___ DATA TO USE ___
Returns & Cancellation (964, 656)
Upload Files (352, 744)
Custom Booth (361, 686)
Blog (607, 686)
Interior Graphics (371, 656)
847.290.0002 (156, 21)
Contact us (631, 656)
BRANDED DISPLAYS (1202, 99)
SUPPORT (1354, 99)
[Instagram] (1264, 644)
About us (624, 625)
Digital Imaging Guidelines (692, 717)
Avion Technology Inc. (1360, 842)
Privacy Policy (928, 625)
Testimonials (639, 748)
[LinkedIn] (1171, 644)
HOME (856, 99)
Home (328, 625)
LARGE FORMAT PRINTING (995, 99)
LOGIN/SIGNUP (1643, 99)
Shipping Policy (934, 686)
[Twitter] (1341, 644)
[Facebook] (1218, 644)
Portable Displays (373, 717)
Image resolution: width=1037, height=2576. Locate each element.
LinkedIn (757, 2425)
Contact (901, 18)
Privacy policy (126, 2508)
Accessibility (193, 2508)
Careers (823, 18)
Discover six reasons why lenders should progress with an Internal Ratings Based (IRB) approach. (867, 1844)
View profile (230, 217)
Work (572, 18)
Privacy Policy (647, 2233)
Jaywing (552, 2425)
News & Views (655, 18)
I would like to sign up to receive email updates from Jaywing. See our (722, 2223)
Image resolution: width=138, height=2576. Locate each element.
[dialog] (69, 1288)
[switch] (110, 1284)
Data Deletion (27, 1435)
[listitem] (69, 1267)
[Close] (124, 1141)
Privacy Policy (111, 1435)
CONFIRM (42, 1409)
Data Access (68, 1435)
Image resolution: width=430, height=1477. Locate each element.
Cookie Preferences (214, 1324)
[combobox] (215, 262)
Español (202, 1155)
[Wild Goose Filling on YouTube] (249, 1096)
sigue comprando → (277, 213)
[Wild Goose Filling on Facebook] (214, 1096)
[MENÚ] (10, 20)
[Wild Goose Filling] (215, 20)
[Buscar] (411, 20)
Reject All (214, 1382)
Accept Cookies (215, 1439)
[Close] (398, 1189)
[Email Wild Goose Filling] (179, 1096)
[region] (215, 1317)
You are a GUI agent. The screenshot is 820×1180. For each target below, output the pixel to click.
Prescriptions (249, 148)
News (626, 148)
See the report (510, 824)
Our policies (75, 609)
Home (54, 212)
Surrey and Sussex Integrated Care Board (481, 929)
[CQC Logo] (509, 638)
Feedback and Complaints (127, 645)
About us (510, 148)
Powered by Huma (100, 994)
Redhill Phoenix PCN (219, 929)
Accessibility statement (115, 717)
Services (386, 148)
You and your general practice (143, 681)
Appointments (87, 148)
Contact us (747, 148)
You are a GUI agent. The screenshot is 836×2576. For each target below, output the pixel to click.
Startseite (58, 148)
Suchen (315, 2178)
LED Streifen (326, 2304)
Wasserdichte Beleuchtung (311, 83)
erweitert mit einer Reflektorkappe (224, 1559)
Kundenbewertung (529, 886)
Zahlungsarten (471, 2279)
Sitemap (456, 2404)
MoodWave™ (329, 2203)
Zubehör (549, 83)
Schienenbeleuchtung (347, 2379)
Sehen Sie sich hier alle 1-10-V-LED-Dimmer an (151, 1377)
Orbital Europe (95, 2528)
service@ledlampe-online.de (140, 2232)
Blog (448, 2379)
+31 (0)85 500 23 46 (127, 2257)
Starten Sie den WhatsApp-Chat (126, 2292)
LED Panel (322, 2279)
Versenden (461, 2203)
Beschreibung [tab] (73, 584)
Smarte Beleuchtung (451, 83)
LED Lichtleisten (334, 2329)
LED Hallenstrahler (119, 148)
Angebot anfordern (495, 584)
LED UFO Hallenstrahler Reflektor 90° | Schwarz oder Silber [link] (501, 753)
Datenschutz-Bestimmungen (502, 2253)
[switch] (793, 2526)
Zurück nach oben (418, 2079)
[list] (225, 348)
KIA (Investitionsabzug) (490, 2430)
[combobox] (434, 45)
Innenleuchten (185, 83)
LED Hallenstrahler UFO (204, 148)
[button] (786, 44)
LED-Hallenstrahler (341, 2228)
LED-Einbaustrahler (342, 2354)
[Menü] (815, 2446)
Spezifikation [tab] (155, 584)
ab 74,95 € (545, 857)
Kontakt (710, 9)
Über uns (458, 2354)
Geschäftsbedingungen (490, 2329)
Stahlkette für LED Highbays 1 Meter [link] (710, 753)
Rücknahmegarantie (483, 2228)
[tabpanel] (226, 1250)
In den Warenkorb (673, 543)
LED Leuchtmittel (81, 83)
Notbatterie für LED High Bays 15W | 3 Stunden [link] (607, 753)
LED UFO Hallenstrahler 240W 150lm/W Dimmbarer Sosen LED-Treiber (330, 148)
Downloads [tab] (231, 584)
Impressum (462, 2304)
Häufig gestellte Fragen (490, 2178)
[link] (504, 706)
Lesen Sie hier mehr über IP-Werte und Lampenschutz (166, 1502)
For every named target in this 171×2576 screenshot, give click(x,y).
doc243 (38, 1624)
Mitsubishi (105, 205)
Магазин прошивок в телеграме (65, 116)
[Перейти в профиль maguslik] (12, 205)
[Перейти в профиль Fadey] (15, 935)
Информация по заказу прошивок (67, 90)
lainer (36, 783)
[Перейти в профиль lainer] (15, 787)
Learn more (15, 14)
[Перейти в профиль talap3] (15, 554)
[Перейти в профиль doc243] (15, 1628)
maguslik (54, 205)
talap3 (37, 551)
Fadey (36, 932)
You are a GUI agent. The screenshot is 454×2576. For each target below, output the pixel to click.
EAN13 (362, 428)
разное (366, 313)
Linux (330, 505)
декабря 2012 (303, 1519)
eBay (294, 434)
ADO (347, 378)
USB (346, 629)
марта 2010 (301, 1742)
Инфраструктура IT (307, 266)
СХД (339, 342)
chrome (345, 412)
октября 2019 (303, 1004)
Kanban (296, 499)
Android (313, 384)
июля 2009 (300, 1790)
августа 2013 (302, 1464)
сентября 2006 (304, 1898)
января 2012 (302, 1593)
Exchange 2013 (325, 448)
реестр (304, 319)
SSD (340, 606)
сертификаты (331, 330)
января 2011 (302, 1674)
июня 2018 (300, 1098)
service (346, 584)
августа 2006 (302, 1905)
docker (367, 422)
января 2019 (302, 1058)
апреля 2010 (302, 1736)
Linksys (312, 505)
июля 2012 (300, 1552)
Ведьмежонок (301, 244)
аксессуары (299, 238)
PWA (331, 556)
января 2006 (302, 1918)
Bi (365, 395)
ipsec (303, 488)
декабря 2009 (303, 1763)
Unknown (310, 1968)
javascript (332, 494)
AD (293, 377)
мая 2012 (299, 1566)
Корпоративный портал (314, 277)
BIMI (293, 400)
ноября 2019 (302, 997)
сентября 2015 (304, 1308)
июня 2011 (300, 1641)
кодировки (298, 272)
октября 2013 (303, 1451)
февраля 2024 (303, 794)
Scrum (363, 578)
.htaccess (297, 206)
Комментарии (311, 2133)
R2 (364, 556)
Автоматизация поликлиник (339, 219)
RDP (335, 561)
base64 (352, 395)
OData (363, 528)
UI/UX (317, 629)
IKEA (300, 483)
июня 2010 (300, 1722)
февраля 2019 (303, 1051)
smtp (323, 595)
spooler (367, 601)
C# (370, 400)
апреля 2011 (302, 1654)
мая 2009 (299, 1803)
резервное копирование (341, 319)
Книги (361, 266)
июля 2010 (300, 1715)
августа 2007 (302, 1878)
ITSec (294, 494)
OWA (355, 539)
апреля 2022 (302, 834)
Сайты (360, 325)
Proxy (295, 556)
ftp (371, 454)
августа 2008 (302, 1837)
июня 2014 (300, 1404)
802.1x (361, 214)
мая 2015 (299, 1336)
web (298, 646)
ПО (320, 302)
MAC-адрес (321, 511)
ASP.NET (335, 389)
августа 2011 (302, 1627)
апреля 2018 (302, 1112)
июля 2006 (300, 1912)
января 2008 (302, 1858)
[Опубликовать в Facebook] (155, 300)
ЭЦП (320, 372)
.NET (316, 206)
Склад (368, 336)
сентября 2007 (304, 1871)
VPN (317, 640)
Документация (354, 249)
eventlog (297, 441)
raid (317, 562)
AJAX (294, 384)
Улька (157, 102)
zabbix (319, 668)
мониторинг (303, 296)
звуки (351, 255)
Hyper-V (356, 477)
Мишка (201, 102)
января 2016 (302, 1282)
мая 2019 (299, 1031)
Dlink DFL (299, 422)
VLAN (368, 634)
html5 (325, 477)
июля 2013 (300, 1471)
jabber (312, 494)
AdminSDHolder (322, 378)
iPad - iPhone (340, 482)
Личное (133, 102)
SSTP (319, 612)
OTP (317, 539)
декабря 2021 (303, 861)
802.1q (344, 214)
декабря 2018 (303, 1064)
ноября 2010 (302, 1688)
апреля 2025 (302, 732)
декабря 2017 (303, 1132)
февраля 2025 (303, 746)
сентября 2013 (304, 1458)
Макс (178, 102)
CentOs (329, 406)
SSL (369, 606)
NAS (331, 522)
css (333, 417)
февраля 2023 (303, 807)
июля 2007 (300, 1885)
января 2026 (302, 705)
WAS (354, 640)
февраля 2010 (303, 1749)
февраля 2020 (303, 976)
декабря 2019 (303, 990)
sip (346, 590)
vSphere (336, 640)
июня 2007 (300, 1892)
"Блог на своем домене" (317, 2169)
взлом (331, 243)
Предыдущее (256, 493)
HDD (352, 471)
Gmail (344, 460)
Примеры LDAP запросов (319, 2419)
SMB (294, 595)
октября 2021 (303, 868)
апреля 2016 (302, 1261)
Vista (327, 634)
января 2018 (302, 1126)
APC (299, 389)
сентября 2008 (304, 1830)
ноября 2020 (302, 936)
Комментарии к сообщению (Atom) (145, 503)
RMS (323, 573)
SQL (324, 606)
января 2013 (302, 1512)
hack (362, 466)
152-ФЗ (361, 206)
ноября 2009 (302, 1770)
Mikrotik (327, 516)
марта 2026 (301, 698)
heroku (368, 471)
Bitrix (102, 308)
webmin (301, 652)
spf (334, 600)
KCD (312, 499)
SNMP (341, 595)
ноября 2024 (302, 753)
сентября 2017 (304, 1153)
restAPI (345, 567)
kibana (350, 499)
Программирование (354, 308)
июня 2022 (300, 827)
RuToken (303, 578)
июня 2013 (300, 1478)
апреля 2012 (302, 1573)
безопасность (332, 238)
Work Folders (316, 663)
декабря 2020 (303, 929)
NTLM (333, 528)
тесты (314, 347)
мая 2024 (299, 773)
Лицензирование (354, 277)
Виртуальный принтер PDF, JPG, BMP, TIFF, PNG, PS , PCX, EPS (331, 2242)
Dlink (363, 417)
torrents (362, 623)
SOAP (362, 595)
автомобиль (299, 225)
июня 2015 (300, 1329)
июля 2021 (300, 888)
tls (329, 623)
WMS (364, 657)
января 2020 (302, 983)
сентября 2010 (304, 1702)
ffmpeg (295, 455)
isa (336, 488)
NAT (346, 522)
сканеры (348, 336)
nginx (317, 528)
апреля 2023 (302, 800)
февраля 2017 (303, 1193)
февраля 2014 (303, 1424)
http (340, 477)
___
TASK PROMPT -
Quote exactly the first line of the entries and every line after it, stopping with the line that contains "Portable Displays (373, 717)".

ANSWER BELOW -
Returns & Cancellation (964, 656)
Upload Files (352, 744)
Custom Booth (361, 686)
Blog (607, 686)
Interior Graphics (371, 656)
847.290.0002 (156, 21)
Contact us (631, 656)
BRANDED DISPLAYS (1202, 99)
SUPPORT (1354, 99)
[Instagram] (1264, 644)
About us (624, 625)
Digital Imaging Guidelines (692, 717)
Avion Technology Inc. (1360, 842)
Privacy Policy (928, 625)
Testimonials (639, 748)
[LinkedIn] (1171, 644)
HOME (856, 99)
Home (328, 625)
LARGE FORMAT PRINTING (995, 99)
LOGIN/SIGNUP (1643, 99)
Shipping Policy (934, 686)
[Twitter] (1341, 644)
[Facebook] (1218, 644)
Portable Displays (373, 717)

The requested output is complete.